Exercise directions: Give the records back in full, exactly as they read.

Stored records:
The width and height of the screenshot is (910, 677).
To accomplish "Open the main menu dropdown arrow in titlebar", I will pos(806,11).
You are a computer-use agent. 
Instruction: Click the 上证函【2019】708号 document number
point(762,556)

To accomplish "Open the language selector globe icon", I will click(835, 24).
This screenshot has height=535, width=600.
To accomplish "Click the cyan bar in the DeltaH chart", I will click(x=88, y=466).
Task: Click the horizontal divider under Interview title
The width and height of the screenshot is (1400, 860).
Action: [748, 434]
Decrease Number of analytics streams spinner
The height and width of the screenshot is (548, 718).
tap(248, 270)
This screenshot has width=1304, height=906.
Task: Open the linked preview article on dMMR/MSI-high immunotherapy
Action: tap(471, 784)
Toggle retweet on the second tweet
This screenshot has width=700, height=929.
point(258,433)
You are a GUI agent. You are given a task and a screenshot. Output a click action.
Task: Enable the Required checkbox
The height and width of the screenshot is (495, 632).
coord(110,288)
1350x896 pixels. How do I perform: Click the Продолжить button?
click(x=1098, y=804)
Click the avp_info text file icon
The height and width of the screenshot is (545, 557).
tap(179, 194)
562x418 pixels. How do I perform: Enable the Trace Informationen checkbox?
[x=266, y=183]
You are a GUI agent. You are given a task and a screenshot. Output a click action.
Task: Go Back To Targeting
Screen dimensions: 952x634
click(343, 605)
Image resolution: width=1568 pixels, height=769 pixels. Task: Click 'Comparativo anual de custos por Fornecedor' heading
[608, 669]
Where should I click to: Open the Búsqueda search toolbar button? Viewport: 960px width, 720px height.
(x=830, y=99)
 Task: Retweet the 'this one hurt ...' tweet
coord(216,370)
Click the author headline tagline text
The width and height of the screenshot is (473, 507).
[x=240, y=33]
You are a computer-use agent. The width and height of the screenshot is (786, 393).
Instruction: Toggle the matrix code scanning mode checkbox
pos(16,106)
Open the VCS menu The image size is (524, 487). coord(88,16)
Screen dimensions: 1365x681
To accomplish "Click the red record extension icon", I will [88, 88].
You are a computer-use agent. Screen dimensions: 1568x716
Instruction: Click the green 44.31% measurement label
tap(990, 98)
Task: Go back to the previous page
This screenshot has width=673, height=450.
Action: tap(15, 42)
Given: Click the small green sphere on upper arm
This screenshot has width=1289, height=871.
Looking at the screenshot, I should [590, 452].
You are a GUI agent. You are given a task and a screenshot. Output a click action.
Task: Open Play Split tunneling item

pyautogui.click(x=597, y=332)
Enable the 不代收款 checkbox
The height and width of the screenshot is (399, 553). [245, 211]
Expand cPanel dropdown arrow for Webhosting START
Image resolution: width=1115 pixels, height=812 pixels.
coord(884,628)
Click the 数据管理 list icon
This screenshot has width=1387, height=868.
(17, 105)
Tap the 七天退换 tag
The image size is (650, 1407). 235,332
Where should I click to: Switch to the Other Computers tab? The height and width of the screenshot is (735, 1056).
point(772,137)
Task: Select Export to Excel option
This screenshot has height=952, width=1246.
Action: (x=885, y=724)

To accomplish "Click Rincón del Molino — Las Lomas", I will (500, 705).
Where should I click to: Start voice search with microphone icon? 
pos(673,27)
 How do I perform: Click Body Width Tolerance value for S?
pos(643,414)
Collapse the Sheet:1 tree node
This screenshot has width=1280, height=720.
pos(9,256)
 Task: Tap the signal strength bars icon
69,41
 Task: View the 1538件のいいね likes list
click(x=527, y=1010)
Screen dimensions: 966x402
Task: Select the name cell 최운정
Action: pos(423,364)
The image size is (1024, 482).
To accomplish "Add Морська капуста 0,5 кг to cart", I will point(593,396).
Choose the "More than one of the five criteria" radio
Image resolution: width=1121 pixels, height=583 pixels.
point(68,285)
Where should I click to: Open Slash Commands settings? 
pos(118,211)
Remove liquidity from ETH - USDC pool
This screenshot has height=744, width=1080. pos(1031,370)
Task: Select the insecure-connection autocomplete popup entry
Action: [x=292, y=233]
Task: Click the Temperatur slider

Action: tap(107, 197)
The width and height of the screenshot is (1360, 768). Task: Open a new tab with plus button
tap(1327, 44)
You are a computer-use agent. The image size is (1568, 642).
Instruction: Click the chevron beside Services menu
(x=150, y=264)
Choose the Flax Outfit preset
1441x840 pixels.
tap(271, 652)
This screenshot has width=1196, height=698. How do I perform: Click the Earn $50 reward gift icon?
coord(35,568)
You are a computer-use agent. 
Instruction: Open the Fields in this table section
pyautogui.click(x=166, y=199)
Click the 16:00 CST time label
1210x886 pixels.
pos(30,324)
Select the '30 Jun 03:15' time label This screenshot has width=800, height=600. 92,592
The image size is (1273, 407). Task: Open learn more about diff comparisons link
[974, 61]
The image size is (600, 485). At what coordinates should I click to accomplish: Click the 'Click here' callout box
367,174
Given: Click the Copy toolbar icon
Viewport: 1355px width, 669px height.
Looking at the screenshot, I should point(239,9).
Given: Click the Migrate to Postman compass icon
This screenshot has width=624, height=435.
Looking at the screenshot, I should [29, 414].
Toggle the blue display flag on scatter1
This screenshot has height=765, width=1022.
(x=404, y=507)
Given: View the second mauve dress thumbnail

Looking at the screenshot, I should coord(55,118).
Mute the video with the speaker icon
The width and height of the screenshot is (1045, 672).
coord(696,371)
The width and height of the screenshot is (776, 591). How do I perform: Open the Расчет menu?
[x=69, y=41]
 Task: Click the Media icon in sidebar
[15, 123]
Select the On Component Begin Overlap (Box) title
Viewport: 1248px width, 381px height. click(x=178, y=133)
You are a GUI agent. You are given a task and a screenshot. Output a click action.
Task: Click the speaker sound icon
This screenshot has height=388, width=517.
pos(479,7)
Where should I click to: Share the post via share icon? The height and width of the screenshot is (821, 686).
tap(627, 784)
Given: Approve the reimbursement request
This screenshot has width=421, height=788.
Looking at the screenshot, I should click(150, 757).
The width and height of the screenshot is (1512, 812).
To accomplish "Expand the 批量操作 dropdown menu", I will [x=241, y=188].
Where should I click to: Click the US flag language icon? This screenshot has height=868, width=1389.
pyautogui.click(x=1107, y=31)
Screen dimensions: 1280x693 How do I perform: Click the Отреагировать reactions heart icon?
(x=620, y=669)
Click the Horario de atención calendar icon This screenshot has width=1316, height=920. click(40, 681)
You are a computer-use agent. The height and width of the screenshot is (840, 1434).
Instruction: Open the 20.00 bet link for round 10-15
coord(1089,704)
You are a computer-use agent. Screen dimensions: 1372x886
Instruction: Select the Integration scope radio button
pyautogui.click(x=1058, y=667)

Output below:
The width and height of the screenshot is (910, 677).
To accomplish "Open the main menu dropdown arrow in titlebar", I will pos(806,11).
You are a computer-use agent. 
Instruction: Click the 上证函【2019】708号 document number
point(762,556)

To accomplish "Open the language selector globe icon", I will click(835, 24).
This screenshot has height=535, width=600.
To accomplish "Click the cyan bar in the DeltaH chart", I will click(x=88, y=466).
Task: Click the horizontal divider under Interview title
The width and height of the screenshot is (1400, 860).
Action: [748, 434]
Decrease Number of analytics streams spinner
The height and width of the screenshot is (548, 718).
tap(248, 270)
This screenshot has width=1304, height=906.
Task: Open the linked preview article on dMMR/MSI-high immunotherapy
Action: tap(471, 784)
Toggle retweet on the second tweet
This screenshot has width=700, height=929.
point(258,433)
You are a GUI agent. You are given a task and a screenshot. Output a click action.
Task: Enable the Required checkbox
The height and width of the screenshot is (495, 632).
coord(110,288)
1350x896 pixels. How do I perform: Click the Продолжить button?
click(x=1098, y=804)
Click the avp_info text file icon
The height and width of the screenshot is (545, 557).
tap(179, 194)
562x418 pixels. How do I perform: Enable the Trace Informationen checkbox?
[x=266, y=183]
You are a GUI agent. You are given a task and a screenshot. Output a click action.
Task: Go Back To Targeting
Screen dimensions: 952x634
click(343, 605)
Image resolution: width=1568 pixels, height=769 pixels. Task: Click 'Comparativo anual de custos por Fornecedor' heading
[608, 669]
Where should I click to: Open the Búsqueda search toolbar button? Viewport: 960px width, 720px height.
(x=830, y=99)
 Task: Retweet the 'this one hurt ...' tweet
coord(216,370)
Click the author headline tagline text
The width and height of the screenshot is (473, 507).
[x=240, y=33]
You are a computer-use agent. The width and height of the screenshot is (786, 393).
Instruction: Toggle the matrix code scanning mode checkbox
pos(16,106)
Open the VCS menu The image size is (524, 487). coord(88,16)
Screen dimensions: 1365x681
To accomplish "Click the red record extension icon", I will [88, 88].
You are a computer-use agent. Screen dimensions: 1568x716
Instruction: Click the green 44.31% measurement label
tap(990, 98)
Task: Go back to the previous page
This screenshot has width=673, height=450.
Action: tap(15, 42)
Given: Click the small green sphere on upper arm
This screenshot has width=1289, height=871.
Looking at the screenshot, I should [590, 452].
You are a GUI agent. You are given a task and a screenshot. Output a click action.
Task: Open Play Split tunneling item

pyautogui.click(x=597, y=332)
Enable the 不代收款 checkbox
The height and width of the screenshot is (399, 553). [245, 211]
Expand cPanel dropdown arrow for Webhosting START
Image resolution: width=1115 pixels, height=812 pixels.
coord(884,628)
Click the 数据管理 list icon
This screenshot has width=1387, height=868.
(17, 105)
Tap the 七天退换 tag
The image size is (650, 1407). 235,332
Where should I click to: Switch to the Other Computers tab? The height and width of the screenshot is (735, 1056).
point(772,137)
Task: Select Export to Excel option
This screenshot has height=952, width=1246.
Action: (x=885, y=724)

To accomplish "Click Rincón del Molino — Las Lomas", I will (500, 705).
Where should I click to: Start voice search with microphone icon? 
pos(673,27)
 How do I perform: Click Body Width Tolerance value for S?
pos(643,414)
Collapse the Sheet:1 tree node
This screenshot has width=1280, height=720.
pos(9,256)
 Task: Tap the signal strength bars icon
69,41
 Task: View the 1538件のいいね likes list
click(x=527, y=1010)
Screen dimensions: 966x402
Task: Select the name cell 최운정
Action: pos(423,364)
The image size is (1024, 482).
To accomplish "Add Морська капуста 0,5 кг to cart", I will point(593,396).
Choose the "More than one of the five criteria" radio
Image resolution: width=1121 pixels, height=583 pixels.
point(68,285)
Where should I click to: Open Slash Commands settings? 
pos(118,211)
Remove liquidity from ETH - USDC pool
This screenshot has height=744, width=1080. pos(1031,370)
Task: Select the insecure-connection autocomplete popup entry
Action: [x=292, y=233]
Task: Click the Temperatur slider

Action: tap(107, 197)
The width and height of the screenshot is (1360, 768). Task: Open a new tab with plus button
tap(1327, 44)
You are a computer-use agent. The image size is (1568, 642).
Instruction: Click the chevron beside Services menu
(x=150, y=264)
Choose the Flax Outfit preset
1441x840 pixels.
tap(271, 652)
This screenshot has width=1196, height=698. How do I perform: Click the Earn $50 reward gift icon?
coord(35,568)
You are a computer-use agent. 
Instruction: Open the Fields in this table section
pyautogui.click(x=166, y=199)
Click the 16:00 CST time label
1210x886 pixels.
pos(30,324)
Select the '30 Jun 03:15' time label This screenshot has width=800, height=600. 92,592
The image size is (1273, 407). Task: Open learn more about diff comparisons link
[974, 61]
The image size is (600, 485). At what coordinates should I click to accomplish: Click the 'Click here' callout box
367,174
Given: Click the Copy toolbar icon
Viewport: 1355px width, 669px height.
Looking at the screenshot, I should point(239,9).
Given: Click the Migrate to Postman compass icon
This screenshot has width=624, height=435.
Looking at the screenshot, I should [29, 414].
Toggle the blue display flag on scatter1
This screenshot has height=765, width=1022.
(x=404, y=507)
Given: View the second mauve dress thumbnail

Looking at the screenshot, I should coord(55,118).
Mute the video with the speaker icon
The width and height of the screenshot is (1045, 672).
coord(696,371)
The width and height of the screenshot is (776, 591). How do I perform: Open the Расчет menu?
[x=69, y=41]
 Task: Click the Media icon in sidebar
[15, 123]
Select the On Component Begin Overlap (Box) title
Viewport: 1248px width, 381px height. click(x=178, y=133)
You are a GUI agent. You are given a task and a screenshot. Output a click action.
Task: Click the speaker sound icon
This screenshot has height=388, width=517.
pos(479,7)
Where should I click to: Share the post via share icon? The height and width of the screenshot is (821, 686).
tap(627, 784)
Given: Approve the reimbursement request
This screenshot has width=421, height=788.
Looking at the screenshot, I should click(150, 757).
The width and height of the screenshot is (1512, 812).
To accomplish "Expand the 批量操作 dropdown menu", I will [x=241, y=188].
Where should I click to: Click the US flag language icon? This screenshot has height=868, width=1389.
pyautogui.click(x=1107, y=31)
Screen dimensions: 1280x693 How do I perform: Click the Отреагировать reactions heart icon?
(x=620, y=669)
Click the Horario de atención calendar icon This screenshot has width=1316, height=920. click(40, 681)
You are a computer-use agent. The height and width of the screenshot is (840, 1434).
Instruction: Open the 20.00 bet link for round 10-15
coord(1089,704)
You are a computer-use agent. Screen dimensions: 1372x886
Instruction: Select the Integration scope radio button
pyautogui.click(x=1058, y=667)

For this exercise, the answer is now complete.